BSE, bovine spongiform encephalopathy, is an infectious disease carried by prions. Prions are normal proteins that somehow unfold into an infectious shape that causes a chain reaction of misfolding among normal proteins. This growing mass of misshapen prions kills nervous tissue, cutting holes in the brain. BSE usually claims a human life within a year. But in cows, it undergoes a long incubation period. 

 

 

 

""The fact that the infected prion is not present normally in meat really scientifically means we shouldn't have a concern about it,"" said Dennis Buege, professor of animal science at UW-Madison. 

 

 

 

""There is much remaining to be learned about the BSE prion, and we need a convincing method of intercepting, neutralizing and degrading these prions when tissues are infected,"" said Schaefer. 

 

 

 

Since BSE in cows and scrapies in sheep are both prion diseases, there have been uncertainties in the past as to what role sheep played in Great Britain's BSE cases. 

 

 

 

However, Professor Dave Thomas, a UW-Madison sheep specialist, said he believes sheep were not a factor. 

 

 

 

""There's very good evidence now that BSE in Europe was caused by cattle eating BSE-infected cattle and not because of scrapie-infected sheep getting into the food supply,"" Thomas said. 

 

 

 

Meanwhile, the USDA has tightened restrictions on tissues where BSE is known to be concentrated, such as the brain and spinal cord.
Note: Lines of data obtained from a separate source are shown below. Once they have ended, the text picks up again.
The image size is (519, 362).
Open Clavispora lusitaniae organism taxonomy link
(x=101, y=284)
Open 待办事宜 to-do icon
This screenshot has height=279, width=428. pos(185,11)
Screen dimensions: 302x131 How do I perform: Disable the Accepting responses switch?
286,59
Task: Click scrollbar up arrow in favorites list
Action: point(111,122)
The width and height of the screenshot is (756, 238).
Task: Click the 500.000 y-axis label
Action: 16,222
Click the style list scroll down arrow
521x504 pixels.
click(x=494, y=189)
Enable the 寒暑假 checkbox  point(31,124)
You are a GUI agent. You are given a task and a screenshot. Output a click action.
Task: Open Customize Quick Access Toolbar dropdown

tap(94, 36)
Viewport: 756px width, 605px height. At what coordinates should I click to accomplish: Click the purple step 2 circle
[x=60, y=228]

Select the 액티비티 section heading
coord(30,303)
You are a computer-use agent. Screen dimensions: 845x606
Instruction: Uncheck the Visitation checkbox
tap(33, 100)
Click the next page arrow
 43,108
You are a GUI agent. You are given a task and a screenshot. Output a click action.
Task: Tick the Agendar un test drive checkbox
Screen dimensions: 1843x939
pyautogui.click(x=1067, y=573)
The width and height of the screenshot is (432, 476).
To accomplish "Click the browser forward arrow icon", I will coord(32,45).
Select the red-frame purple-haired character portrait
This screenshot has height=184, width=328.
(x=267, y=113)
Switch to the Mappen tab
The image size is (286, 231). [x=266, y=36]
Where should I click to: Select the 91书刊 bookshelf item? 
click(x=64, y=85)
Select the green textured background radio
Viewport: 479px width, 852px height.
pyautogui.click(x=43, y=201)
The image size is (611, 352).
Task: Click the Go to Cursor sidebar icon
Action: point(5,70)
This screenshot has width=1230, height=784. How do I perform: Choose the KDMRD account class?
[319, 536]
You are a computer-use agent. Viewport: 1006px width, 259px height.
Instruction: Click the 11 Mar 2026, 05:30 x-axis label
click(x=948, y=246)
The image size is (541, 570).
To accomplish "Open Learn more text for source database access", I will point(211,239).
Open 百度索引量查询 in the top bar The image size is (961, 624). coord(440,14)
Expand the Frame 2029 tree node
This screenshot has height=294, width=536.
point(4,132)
Also, cows that can not walk at the time of processing because they are too sick or injured to stand have been banned from the food supply. 

 

 

 

""There are a lot of changes now in slaughter and processing, but mainly things that were already being done in the industry are now being formalized into rules,"" Buege said. 

 

 

 

Buege also said there is a chance the case in Washington occurred is not from an existing strain. 

 

 

 

""This type of disease occurs spontaneously in about one in a million people. Hopefully, this is a really rare incident. Great Britain had 180 cases and we've had one. I'm hoping the things we're doing are working-and that this one case will not be repeated,"" Buege said.